> _Task prompt_
Print the first line of the records below and every line after it, up to and including the line with "Given: Open Примечания notes icon". Print nothing else.

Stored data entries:
== Segment start ==
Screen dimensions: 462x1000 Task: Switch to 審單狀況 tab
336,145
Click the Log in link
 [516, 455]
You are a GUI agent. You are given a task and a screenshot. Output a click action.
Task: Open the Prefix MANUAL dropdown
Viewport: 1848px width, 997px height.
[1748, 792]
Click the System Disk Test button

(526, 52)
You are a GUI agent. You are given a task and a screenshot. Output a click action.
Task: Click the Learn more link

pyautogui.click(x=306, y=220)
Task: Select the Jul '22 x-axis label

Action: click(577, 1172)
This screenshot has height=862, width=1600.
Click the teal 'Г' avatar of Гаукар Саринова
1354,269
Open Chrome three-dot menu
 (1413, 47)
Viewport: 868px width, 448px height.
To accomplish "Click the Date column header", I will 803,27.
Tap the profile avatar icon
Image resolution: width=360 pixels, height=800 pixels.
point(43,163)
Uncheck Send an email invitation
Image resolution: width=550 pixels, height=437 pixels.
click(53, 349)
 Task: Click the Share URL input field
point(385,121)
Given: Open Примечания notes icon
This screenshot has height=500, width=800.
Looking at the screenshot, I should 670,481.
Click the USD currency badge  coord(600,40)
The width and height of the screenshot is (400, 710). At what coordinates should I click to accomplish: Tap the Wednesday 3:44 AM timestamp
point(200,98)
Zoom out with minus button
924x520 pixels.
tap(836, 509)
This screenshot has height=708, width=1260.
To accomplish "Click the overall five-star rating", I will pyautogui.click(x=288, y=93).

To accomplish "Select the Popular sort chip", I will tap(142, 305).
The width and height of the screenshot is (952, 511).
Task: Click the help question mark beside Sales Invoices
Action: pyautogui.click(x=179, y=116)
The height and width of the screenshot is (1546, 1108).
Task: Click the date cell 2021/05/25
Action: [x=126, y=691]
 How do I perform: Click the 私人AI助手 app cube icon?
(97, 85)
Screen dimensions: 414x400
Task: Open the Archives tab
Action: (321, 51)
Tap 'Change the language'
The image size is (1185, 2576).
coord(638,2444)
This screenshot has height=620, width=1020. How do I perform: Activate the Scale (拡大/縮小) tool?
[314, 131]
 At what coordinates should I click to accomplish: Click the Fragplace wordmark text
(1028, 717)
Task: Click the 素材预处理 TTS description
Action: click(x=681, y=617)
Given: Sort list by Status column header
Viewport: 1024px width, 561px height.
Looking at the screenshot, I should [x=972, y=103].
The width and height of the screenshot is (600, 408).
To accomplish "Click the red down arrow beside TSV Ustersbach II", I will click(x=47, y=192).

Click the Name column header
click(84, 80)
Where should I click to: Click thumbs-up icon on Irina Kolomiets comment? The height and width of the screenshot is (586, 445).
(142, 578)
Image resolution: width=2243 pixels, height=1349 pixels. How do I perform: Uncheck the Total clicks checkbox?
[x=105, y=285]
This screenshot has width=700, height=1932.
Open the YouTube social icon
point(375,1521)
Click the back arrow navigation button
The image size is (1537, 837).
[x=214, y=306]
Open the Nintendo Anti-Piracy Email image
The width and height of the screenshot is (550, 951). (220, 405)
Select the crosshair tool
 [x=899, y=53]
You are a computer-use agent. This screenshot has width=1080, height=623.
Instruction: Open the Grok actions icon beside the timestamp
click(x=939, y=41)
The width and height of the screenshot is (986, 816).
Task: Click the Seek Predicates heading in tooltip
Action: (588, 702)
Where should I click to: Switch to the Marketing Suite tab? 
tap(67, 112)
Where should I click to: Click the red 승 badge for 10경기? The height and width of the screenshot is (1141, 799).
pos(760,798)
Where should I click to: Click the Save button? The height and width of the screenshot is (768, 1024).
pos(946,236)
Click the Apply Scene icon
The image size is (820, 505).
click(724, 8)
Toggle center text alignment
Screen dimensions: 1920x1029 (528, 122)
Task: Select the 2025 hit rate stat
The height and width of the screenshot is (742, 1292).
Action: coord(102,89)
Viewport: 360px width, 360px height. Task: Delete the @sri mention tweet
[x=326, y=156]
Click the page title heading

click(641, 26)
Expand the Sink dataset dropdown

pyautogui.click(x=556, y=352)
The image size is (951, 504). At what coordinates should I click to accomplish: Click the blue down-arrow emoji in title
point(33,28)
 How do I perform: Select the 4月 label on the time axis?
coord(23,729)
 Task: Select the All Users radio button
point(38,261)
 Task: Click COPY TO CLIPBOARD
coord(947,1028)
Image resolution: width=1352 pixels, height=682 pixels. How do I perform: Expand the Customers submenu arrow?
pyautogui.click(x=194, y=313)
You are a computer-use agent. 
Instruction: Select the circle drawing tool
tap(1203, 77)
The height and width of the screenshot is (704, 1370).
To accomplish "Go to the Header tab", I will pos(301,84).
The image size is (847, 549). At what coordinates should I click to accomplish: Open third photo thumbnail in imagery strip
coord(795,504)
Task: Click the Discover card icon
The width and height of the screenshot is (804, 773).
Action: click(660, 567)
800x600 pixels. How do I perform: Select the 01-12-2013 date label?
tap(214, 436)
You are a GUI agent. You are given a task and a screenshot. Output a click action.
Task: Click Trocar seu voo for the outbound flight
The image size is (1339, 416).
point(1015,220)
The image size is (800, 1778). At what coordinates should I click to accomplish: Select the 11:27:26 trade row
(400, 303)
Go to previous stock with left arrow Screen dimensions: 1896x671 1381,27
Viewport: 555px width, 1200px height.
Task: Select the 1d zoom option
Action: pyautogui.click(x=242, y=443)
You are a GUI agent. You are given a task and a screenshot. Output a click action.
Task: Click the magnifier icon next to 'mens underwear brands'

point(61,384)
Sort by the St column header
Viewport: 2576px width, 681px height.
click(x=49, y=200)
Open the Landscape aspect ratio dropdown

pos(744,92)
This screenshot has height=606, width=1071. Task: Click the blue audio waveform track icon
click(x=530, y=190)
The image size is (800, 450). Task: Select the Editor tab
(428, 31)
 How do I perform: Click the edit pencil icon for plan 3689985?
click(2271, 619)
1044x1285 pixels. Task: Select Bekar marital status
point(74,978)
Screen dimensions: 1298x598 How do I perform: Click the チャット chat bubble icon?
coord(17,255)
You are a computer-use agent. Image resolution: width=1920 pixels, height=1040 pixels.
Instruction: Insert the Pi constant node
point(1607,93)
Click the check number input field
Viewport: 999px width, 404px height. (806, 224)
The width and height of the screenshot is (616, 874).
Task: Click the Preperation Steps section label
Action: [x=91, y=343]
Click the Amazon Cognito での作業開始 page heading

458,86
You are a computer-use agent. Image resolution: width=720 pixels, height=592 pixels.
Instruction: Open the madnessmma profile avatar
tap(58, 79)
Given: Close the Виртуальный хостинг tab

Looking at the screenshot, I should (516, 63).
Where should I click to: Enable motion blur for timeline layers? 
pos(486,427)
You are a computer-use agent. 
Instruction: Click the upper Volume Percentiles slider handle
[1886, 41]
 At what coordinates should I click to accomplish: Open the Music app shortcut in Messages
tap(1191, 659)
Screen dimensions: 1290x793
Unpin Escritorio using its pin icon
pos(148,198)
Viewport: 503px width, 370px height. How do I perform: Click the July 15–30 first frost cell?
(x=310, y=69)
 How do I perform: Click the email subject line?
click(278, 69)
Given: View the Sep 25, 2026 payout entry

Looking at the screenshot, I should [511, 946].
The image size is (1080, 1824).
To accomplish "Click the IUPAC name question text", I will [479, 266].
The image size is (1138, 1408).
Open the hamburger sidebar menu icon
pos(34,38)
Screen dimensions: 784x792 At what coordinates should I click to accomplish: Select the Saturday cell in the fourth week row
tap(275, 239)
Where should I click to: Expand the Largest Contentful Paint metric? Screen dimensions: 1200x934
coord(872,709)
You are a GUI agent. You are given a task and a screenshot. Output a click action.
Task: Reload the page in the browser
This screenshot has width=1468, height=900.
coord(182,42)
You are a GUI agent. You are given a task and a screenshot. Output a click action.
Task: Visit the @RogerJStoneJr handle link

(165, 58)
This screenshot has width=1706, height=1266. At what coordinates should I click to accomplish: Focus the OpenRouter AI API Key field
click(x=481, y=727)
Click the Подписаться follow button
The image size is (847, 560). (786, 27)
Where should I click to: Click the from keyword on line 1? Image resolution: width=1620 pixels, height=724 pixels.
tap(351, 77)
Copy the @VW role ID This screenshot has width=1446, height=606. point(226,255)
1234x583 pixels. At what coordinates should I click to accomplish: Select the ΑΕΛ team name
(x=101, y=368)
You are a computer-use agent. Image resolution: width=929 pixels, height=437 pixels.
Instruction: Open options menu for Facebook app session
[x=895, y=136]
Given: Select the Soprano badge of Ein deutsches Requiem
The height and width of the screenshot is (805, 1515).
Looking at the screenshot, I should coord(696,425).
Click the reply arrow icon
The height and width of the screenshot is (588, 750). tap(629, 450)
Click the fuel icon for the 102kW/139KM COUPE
== Segment end ==
> _Written answer_
Screen dimensions: 462x1000 Task: Switch to 審單狀況 tab
336,145
Click the Log in link
 [516, 455]
You are a GUI agent. You are given a task and a screenshot. Output a click action.
Task: Open the Prefix MANUAL dropdown
Viewport: 1848px width, 997px height.
[1748, 792]
Click the System Disk Test button

(526, 52)
You are a GUI agent. You are given a task and a screenshot. Output a click action.
Task: Click the Learn more link

pyautogui.click(x=306, y=220)
Task: Select the Jul '22 x-axis label

Action: click(577, 1172)
This screenshot has height=862, width=1600.
Click the teal 'Г' avatar of Гаукар Саринова
1354,269
Open Chrome three-dot menu
 (1413, 47)
Viewport: 868px width, 448px height.
To accomplish "Click the Date column header", I will 803,27.
Tap the profile avatar icon
Image resolution: width=360 pixels, height=800 pixels.
point(43,163)
Uncheck Send an email invitation
Image resolution: width=550 pixels, height=437 pixels.
click(53, 349)
 Task: Click the Share URL input field
point(385,121)
Given: Open Примечания notes icon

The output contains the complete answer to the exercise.